École des mousses, la nouvelle vague

Laurence Haloche
09/07/2010


Hissez haut ! Sur l'échelle du grand mât de la «Belle Poule», Cécile Penkerc'h tient bon la vague et tient bon le vent. En dix mois, l'Ecole des mousses lui a permis d'atteindre son objectif : être manoeuvrier. (Thomas Goisque/Le Figaro Magazine)

La nouvelle École des mousses qui a rouvert en septembre a formé en dix mois plus d'une centaine d'apprentis marins et militaires. Le Figaro Magazine a suivi toute l'année cette première promotion qui défilera le 14 juillet, à Paris.
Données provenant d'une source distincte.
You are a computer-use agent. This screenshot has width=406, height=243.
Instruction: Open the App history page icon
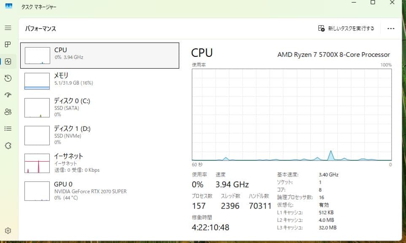[x=8, y=78]
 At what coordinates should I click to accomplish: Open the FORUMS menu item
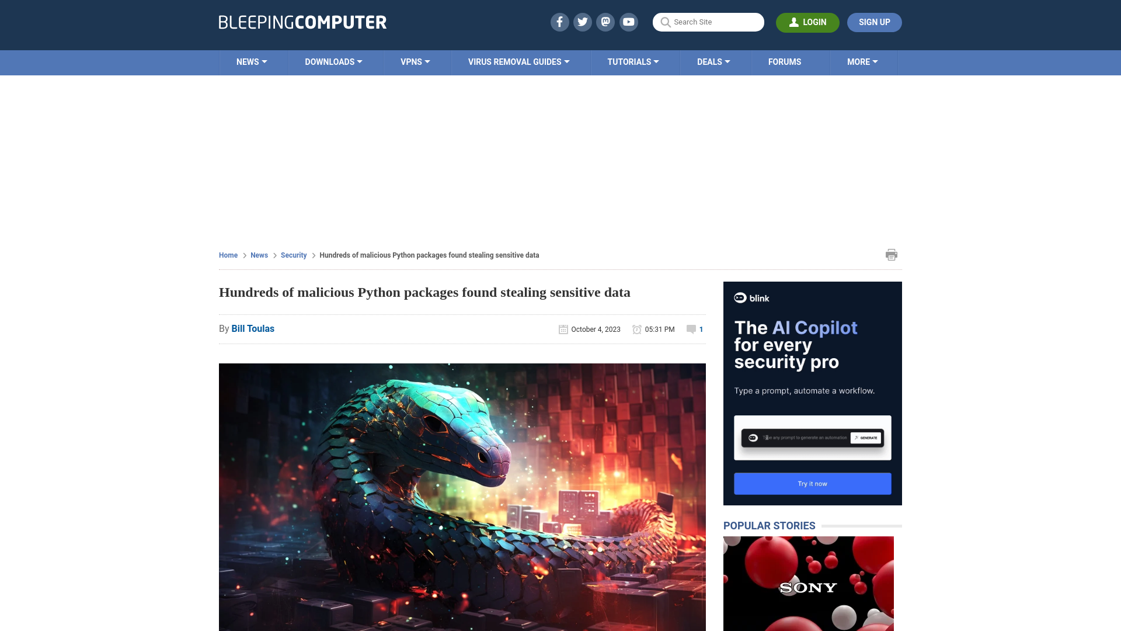tap(785, 61)
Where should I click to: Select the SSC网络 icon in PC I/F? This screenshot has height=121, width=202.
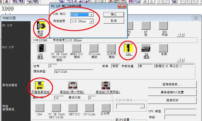[x=164, y=26]
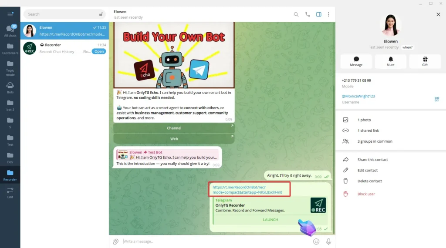Start a voice call with Elowen
Image resolution: width=446 pixels, height=248 pixels.
307,14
Une première depuis vingt et un ans:72 apprentis marins de l'École des mousses défileront le 14 juillet prochain sur les Champs-Élysées. Sous les bachis blancs et les tricornes bicolores, les visages aux traits juvéniles afficheront une fierté sans faux plis. Attitude irréprochable. Droiture de hauban. Regards portés vers une seule et même direction. Depuis des mois déjà, les jeunes gens et jeunes filles qui composent la promotion Frégate Thétis du nom du premier bâtiment-école de 1856 marchent droit. A 16, 17 ans, ils savent où aller. Oubliés, les chemins de traverse, les errements passés:quatre années d'engagement dans la Marine nationale les attendent. Intégrés parmi les quartiers-maîtres et matelots de la flotte, ils font corps désormais. Dans leur uniforme marine, la manche barrée d'un galon rouge, les premiers ressembleraient presque aux derniers. Solidaires, unis les uns aux autres. Qu'ils emboîtent le pas au détachement africain n'est d'ailleurs pas un hasard. La réouverture de l'École des mousses, fermée en 1988, s'inscrit dans le cadre du plan égalité des chances lancé en 2007 par le gouvernement.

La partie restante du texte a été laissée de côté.